Stettler unterrichtete neben dem Zeichnen auch Druckgrafik: Seine Hell-dunkel-Kontraste zeugen vom hohen Verständnis für die Technik. Auch hier stehen Porträts im Zentrum der Arbeiten.

Am leisesten kommen Stettlers Landschaften daher, fast so, als hätte er die alpine Idylle in seinem Atelier in Iseltwald am Brienzersee nur für sich gemalt. Dieser Kontrast zu seinen Por­träts macht deutlich, wie sehr uns unsere Lebenswelt prägt.

Der grosse Ausstellungsraum zeigt, ausgehend von Stettlers Stillleben «Eier» und «Gelbe Birnen», Positionen von zeitgenössischen Kunstschaffenden, die durch Originalität und Facettenreichtum erfrischen.
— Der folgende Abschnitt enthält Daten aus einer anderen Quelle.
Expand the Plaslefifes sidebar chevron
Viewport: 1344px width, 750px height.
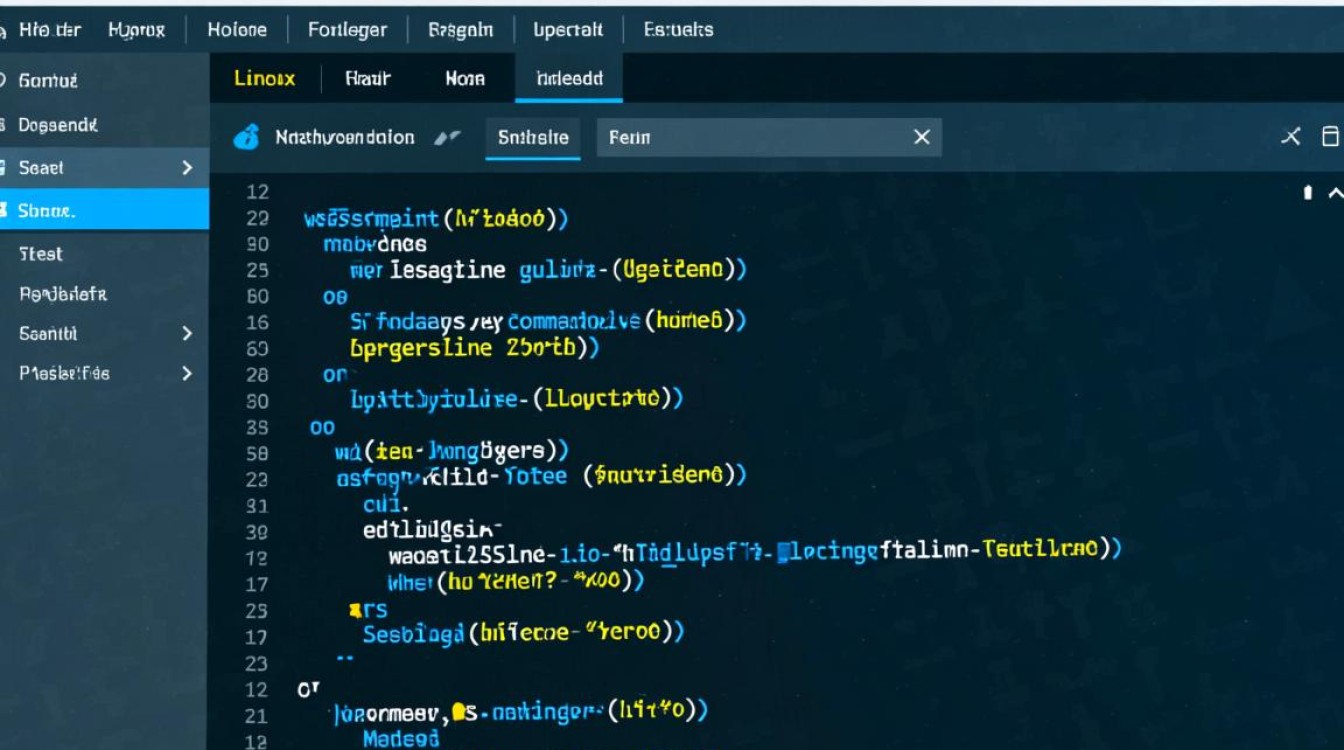point(187,373)
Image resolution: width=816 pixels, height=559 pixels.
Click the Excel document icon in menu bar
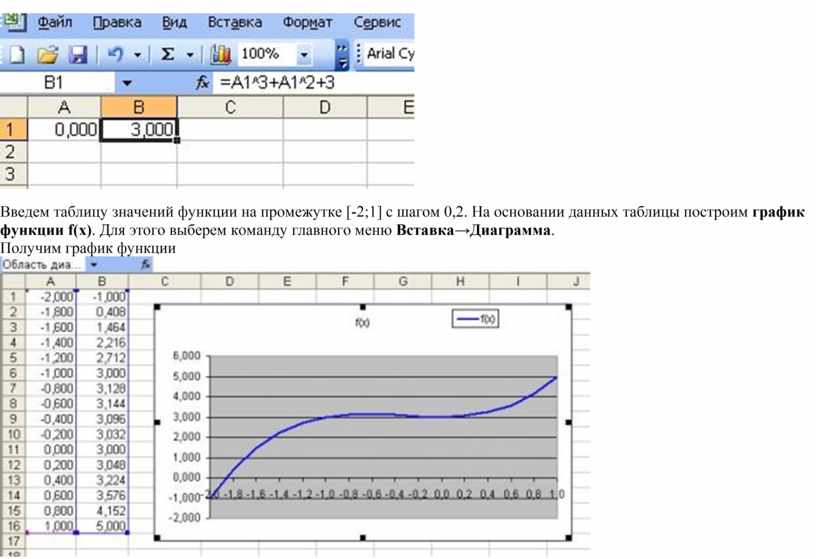click(x=15, y=21)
Helen Hirsch ist es ein Anliegen, sinnliche Ausstellungen zu schaffen, welche ein breites Publikum ansprechen: «Die Besucherinnen und Besucher sollen etwas entdecken und erleben», meint Hirsch.

«Stadt–Land–Fluss» garantiert dafür: Wie das gleichnamige klassische Quizspiel fördert die Ausstellung Unerwartetes zutage, verblüfft und weckt die Neugierde der Besucherinnen und Besucher, mehr über die ausgestellten Werke und ihre Künstlerinnen und Künstler zu erfahren.
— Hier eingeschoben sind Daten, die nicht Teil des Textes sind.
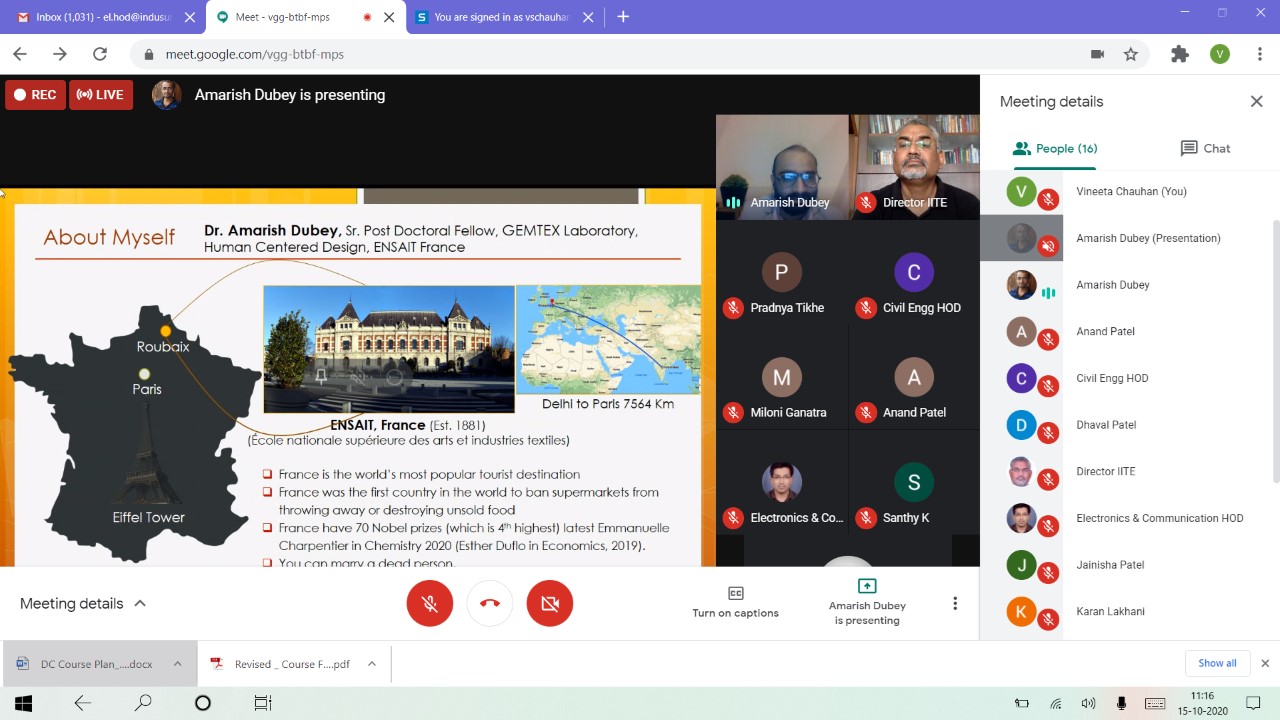Toggle camera off button in call controls

click(x=549, y=603)
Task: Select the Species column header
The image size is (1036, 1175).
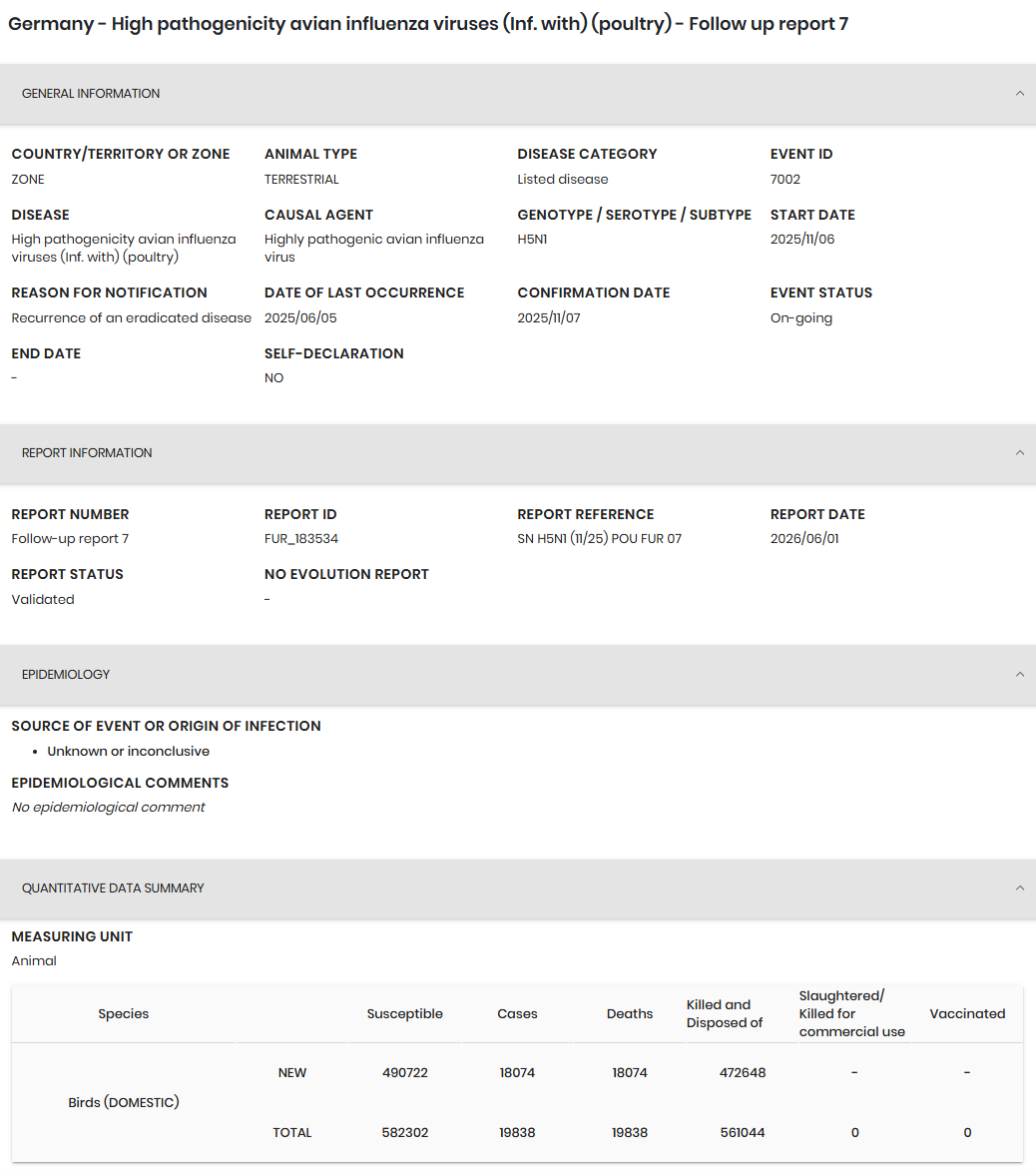Action: [124, 1014]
Kunstmuseum Thun, Dienstag bis Sonntag, 10 bis 17 Uhr, Mittwoch, 10 bis 19 Uhr. 21. Feb­ruar, 18 bis 20 Uhr, offenes Atelier, 24. Februar, 14 bis 16 Uhr, offenes Atelier für Kinder, 28. Februar, 18.15 bis 19.15 Uhr, öffentlicher Rundgang, 3. März, 11.15 bis 12.15 Uhr, Rundgang im Dialog, 10. März, 11.15 bis 12.15 Uhr, Rundgang im Dialog.